- _Written task_
Please copy the blog post below word for word, from "Going home for" to "them anytime soon!".

- _Passage_
>> start
Going home for the weekend to enjoy the lovely sunshine with all my fam & friends!
I’ve started thinking about unpacking my room here as it won’t be long til I move out (yay!) and I was looking in my wardrobe and there is a bigsection of clothes that have been there, untouched since September (when I moved here)..skirts, tops etc. I was like “Ooh I’ll wear them next time” and then I thought about it and seriously what is the point?! If I haven’t worn them since September and probably before that I’m probably not gonna wear them anytime soon!
So yeah, I’ve decided from today that I will not be a hoarder. I’ve started an eBay collection and I’m gonna sell them all in reading week (a lot of it is nice miss selfridge/topshop stuff I’ve hardly worn! & there’s a few pairs of really nice heels I’ve never worn) and I’m sure I’ve got more stuff in Bournemouth!..so yeah out with the old & in with the new (when I have money..maybe in a few years ha)
YOLO
xoxo
Its 11.20pm but I’m not even gonna try and sleep yet cos for the past two nights I haven’t been able to sleep until 1am ish! That is crazy..when I’ve been dancing ALL day I should be able to fall straight asleep. So yeah I can’t stand it any more so tonight I’m waiting until I’m really sleepy. I did a lot of my essay tonight which is good…still 600 words to write though.
>> end
- _Material provided_
>> start
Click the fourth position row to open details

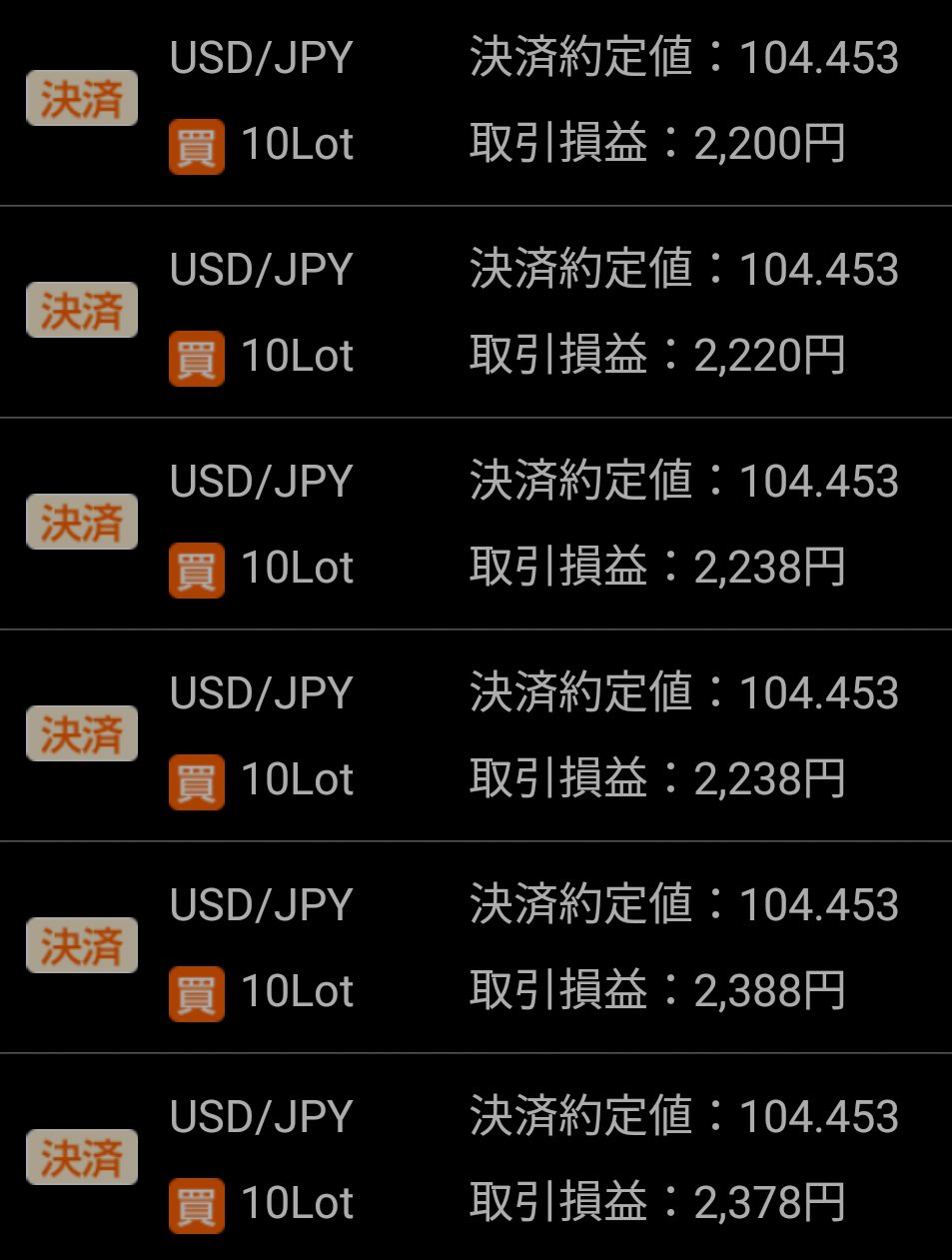click(476, 734)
>> end
- _Response_
Going home for the weekend to enjoy the lovely sunshine with all my fam & friends!
I’ve started thinking about unpacking my room here as it won’t be long til I move out (yay!) and I was looking in my wardrobe and there is a bigsection of clothes that have been there, untouched since September (when I moved here)..skirts, tops etc. I was like “Ooh I’ll wear them next time” and then I thought about it and seriously what is the point?! If I haven’t worn them since September and probably before that I’m probably not gonna wear them anytime soon!